To address poor adaptability and cross-platform generalization in robot traversability segmentation for unstructured off-road environments, this paper proposes a language-driven, sparsely human-in-the-loop zero-shot real-time segmentation framework. Methodologically, it integrates vision-language models (VLMs) with natural language prompt engineering; human intervention is triggered only upon encountering unknown scenes or out-of-prompt categories, enabling dynamic adaptation without fine-tuning, new data collection, or platform-specific customization—ensuring plug-and-play deployment on arbitrary robotic platforms. Evaluated on multi-source outdoor datasets (RELLIS-3D, Freiburg Forest, RUGD) and real-world robotic platforms, the framework surpasses GA-NAV and Off-seg in traversable region identification accuracy while significantly reducing human supervision frequency.
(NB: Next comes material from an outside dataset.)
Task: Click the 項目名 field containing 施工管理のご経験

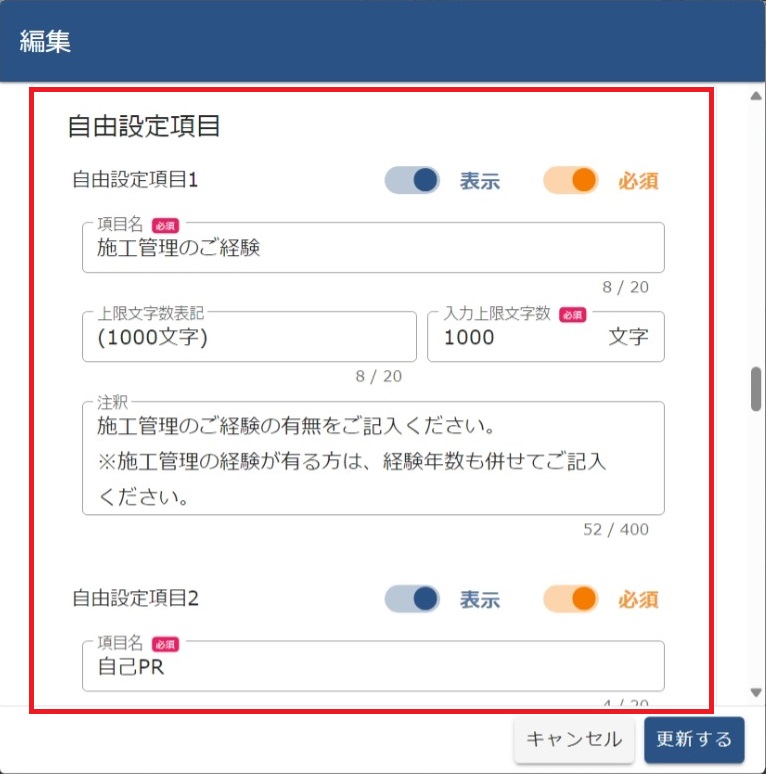Action: pyautogui.click(x=373, y=248)
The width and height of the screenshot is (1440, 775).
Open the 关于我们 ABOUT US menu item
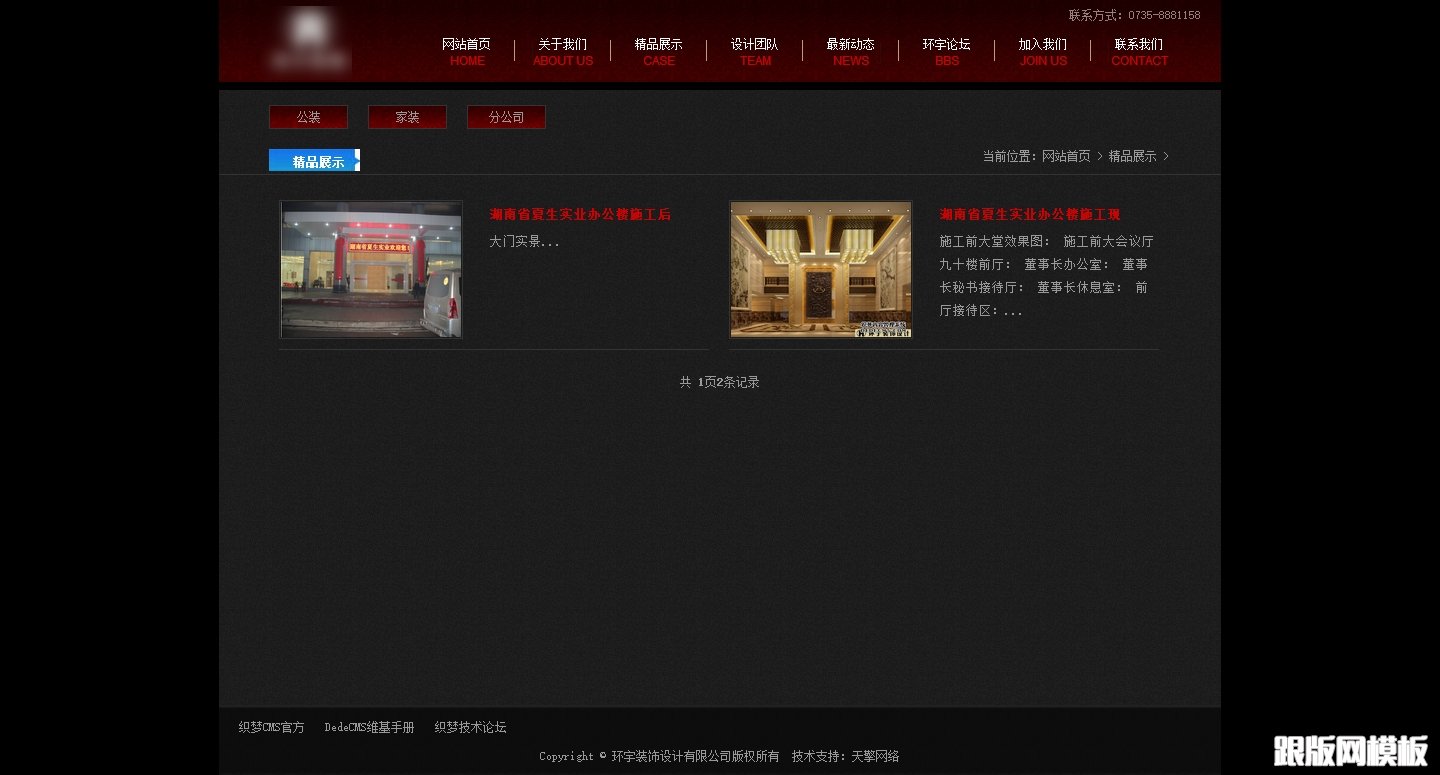tap(562, 52)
It introduces the first “language-driven + sparse human-robot collaboration” paradigm, offering a lightweight, generalizable, and scalable solution for野外 autonomous navigation.

Off-road traversability segmentation enables autonomous navigation with applications in search-and-rescue, military operations, wildlife exploration, and agriculture. Current frameworks struggle due to significant variations in unstructured environments and uncertain scene changes, and are not adaptive to be used for different robot types. We present AnyTraverse, a framework combining natural language-based prompts with human-operator assistance to determine navigable regions for diverse robotic vehicles. The system segments scenes for a given set of prompts and calls the operator only when encountering previously unexplored scenery or unknown class not part of the prompt in its region-of-interest, thus reducing active supervision load while adapting to varying outdoor scenes. Our zero-shot learning approach eliminates the need for extensive data collection or retraining. Our experimental validation includes testing on RELLIS-3D, Freiburg Forest, and RUGD datasets and demonstrate real-world deployment on multiple robot platforms. The results show that AnyTraverse performs better than GA-NAV and Off-seg while offering a vehicle-agnostic approach to off-road traversability that balances automation with targeted human supervision.